Somehow I skipped a couple of months of the book reviews for Moonlight Gleam’s Women of the Otherworld reading challenge. I’m still not quite sure how that happened. At any rate, it worked out okay because HAUNTED and BROKEN aren’t my favorite of the stories. (They aren’t my least favorites either, but I’ve read them more than once, which was enough to know that they’re middle of the road in the series for me.) And, in addition to accidentally skipping stories that I know well enough, I returned to the reading challenge for one of my favorites in the series.
NO HUMANS INVOLVED features Jamie Vegas and her relationship with my favorite of the werewolves, Jeremy Danvers. These are both characters I’d enjoyed reading about for some time before they got their own book I think this is why I liked them:
Unlike most of the other supernaturals in this series, Jamie seems almost normal. She’s the first of the supernaturals we really meet who doesn’t have kick-ass powers. She can’t change into a wolf. She can’t cast spells. She can’t burn things with a touch or even use simpler half-demon tricks like Troy does to keep from getting wet in the rain. She can contact the dead, but based on our interactions with her up to this point, that seems frankly like a curse rather than a blessing. This makes my impressions of Jamie based on not what she can do, but how she does it – and I certainly like her personality. She’s just a lot of fun, in my book.

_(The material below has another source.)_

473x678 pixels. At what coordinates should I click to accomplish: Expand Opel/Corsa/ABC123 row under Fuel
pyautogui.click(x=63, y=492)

And Jeremy… the thing I like best about him, have ALWAYS liked best about him, is his reserve. Many of my friends go for the bad guy, either in real life or “just” in fiction. I’ve always liked the nice guy. The respectful guy, the one who will hold doors and just generally treat a girl “right”. So Jeremy, for me, was a perfect fit. (Lucas too, but he’s not in this story much.) I do like the fact that we get to see beyond that very basic feeling of “Jeremy’s a good guy” and see the wolf underneath. But I also like that he’s true to his nature, and is written in an utterly believable way (once you get past the whole changes-into-a-wolf thing).
The two of them as a couple? Works. And is sweet in a very grown-up way. There’s nothing else I really want to say about it… it just seemed very natural. It works.
Now, about the story itself… (I am going to jump to the end here. There will be a little in the way of spoilers, so you are fore-warned.) My biggest complaint is that we didn’t get enough in the way of actual answers. Most of our answers are inferred based on what the protagonists discover in their investigation.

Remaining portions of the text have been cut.